======== Information given ========

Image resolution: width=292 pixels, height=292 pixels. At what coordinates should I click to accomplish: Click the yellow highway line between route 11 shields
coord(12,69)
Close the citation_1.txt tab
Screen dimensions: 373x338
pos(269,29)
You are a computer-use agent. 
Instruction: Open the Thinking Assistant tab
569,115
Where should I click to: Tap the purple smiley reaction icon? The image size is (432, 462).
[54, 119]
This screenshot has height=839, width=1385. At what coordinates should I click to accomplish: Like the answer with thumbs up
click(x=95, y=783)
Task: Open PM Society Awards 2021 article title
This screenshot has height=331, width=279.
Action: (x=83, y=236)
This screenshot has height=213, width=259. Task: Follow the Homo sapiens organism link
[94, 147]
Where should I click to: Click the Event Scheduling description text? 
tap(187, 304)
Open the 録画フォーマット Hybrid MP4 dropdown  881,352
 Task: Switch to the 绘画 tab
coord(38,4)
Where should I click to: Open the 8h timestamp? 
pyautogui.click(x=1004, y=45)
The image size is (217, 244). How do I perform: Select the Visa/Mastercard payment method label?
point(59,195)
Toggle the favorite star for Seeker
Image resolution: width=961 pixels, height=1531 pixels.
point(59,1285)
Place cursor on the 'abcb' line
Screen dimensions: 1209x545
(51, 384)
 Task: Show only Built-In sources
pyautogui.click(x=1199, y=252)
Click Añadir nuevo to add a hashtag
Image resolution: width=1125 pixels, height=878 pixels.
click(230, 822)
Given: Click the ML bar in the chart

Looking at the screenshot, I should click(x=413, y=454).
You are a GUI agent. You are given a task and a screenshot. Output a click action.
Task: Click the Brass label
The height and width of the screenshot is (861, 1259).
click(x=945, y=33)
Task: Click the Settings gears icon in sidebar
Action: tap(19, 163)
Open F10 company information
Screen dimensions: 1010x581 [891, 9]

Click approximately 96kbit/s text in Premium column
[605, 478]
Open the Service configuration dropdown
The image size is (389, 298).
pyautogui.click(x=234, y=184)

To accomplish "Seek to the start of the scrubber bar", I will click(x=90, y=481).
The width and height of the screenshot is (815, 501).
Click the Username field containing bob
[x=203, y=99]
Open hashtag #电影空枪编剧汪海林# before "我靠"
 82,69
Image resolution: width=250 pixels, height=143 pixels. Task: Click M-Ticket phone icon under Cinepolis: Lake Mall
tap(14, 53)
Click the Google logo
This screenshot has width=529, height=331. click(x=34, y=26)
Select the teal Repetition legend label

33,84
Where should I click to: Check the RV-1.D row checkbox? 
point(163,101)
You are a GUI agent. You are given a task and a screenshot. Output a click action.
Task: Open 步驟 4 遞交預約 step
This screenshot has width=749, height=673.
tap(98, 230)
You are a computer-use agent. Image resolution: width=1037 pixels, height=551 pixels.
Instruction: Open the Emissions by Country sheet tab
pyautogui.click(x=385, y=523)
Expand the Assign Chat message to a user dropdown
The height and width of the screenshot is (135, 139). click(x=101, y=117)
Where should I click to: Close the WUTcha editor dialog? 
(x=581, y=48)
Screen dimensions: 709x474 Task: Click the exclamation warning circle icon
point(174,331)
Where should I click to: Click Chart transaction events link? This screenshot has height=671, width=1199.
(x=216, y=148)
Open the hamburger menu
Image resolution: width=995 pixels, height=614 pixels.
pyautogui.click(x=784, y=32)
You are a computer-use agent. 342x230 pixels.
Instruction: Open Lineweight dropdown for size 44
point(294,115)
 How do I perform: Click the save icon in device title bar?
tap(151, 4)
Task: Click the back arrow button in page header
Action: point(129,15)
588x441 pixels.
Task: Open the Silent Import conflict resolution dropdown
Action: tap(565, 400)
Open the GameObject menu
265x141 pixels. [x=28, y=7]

========

**Exercise instructions**: The full set of records above must be reproduced exactly in the reply.

**Task solution**:
Image resolution: width=292 pixels, height=292 pixels. At what coordinates should I click to accomplish: Click the yellow highway line between route 11 shields
coord(12,69)
Close the citation_1.txt tab
Screen dimensions: 373x338
pos(269,29)
You are a computer-use agent. 
Instruction: Open the Thinking Assistant tab
569,115
Where should I click to: Tap the purple smiley reaction icon? The image size is (432, 462).
[54, 119]
This screenshot has height=839, width=1385. At what coordinates should I click to accomplish: Like the answer with thumbs up
click(x=95, y=783)
Task: Open PM Society Awards 2021 article title
This screenshot has height=331, width=279.
Action: (x=83, y=236)
This screenshot has height=213, width=259. Task: Follow the Homo sapiens organism link
[94, 147]
Where should I click to: Click the Event Scheduling description text? 
tap(187, 304)
Open the 録画フォーマット Hybrid MP4 dropdown  881,352
 Task: Switch to the 绘画 tab
coord(38,4)
Where should I click to: Open the 8h timestamp? 
pyautogui.click(x=1004, y=45)
The image size is (217, 244). How do I perform: Select the Visa/Mastercard payment method label?
point(59,195)
Toggle the favorite star for Seeker
Image resolution: width=961 pixels, height=1531 pixels.
point(59,1285)
Place cursor on the 'abcb' line
Screen dimensions: 1209x545
(51, 384)
 Task: Show only Built-In sources
pyautogui.click(x=1199, y=252)
Click Añadir nuevo to add a hashtag
Image resolution: width=1125 pixels, height=878 pixels.
click(230, 822)
Given: Click the ML bar in the chart

Looking at the screenshot, I should click(x=413, y=454).
You are a GUI agent. You are given a task and a screenshot. Output a click action.
Task: Click the Brass label
The height and width of the screenshot is (861, 1259).
click(x=945, y=33)
Task: Click the Settings gears icon in sidebar
Action: tap(19, 163)
Open F10 company information
Screen dimensions: 1010x581 [891, 9]

Click approximately 96kbit/s text in Premium column
[605, 478]
Open the Service configuration dropdown
The image size is (389, 298).
pyautogui.click(x=234, y=184)

To accomplish "Seek to the start of the scrubber bar", I will click(x=90, y=481).
The width and height of the screenshot is (815, 501).
Click the Username field containing bob
[x=203, y=99]
Open hashtag #电影空枪编剧汪海林# before "我靠"
 82,69
Image resolution: width=250 pixels, height=143 pixels. Task: Click M-Ticket phone icon under Cinepolis: Lake Mall
tap(14, 53)
Click the Google logo
This screenshot has width=529, height=331. click(x=34, y=26)
Select the teal Repetition legend label

33,84
Where should I click to: Check the RV-1.D row checkbox? 
point(163,101)
You are a GUI agent. You are given a task and a screenshot. Output a click action.
Task: Open 步驟 4 遞交預約 step
This screenshot has width=749, height=673.
tap(98, 230)
You are a computer-use agent. Image resolution: width=1037 pixels, height=551 pixels.
Instruction: Open the Emissions by Country sheet tab
pyautogui.click(x=385, y=523)
Expand the Assign Chat message to a user dropdown
The height and width of the screenshot is (135, 139). click(x=101, y=117)
Where should I click to: Close the WUTcha editor dialog? 
(x=581, y=48)
Screen dimensions: 709x474 Task: Click the exclamation warning circle icon
point(174,331)
Where should I click to: Click Chart transaction events link? This screenshot has height=671, width=1199.
(x=216, y=148)
Open the hamburger menu
Image resolution: width=995 pixels, height=614 pixels.
pyautogui.click(x=784, y=32)
You are a computer-use agent. 342x230 pixels.
Instruction: Open Lineweight dropdown for size 44
point(294,115)
 How do I perform: Click the save icon in device title bar?
tap(151, 4)
Task: Click the back arrow button in page header
Action: point(129,15)
588x441 pixels.
Task: Open the Silent Import conflict resolution dropdown
Action: tap(565, 400)
Open the GameObject menu
265x141 pixels. [x=28, y=7]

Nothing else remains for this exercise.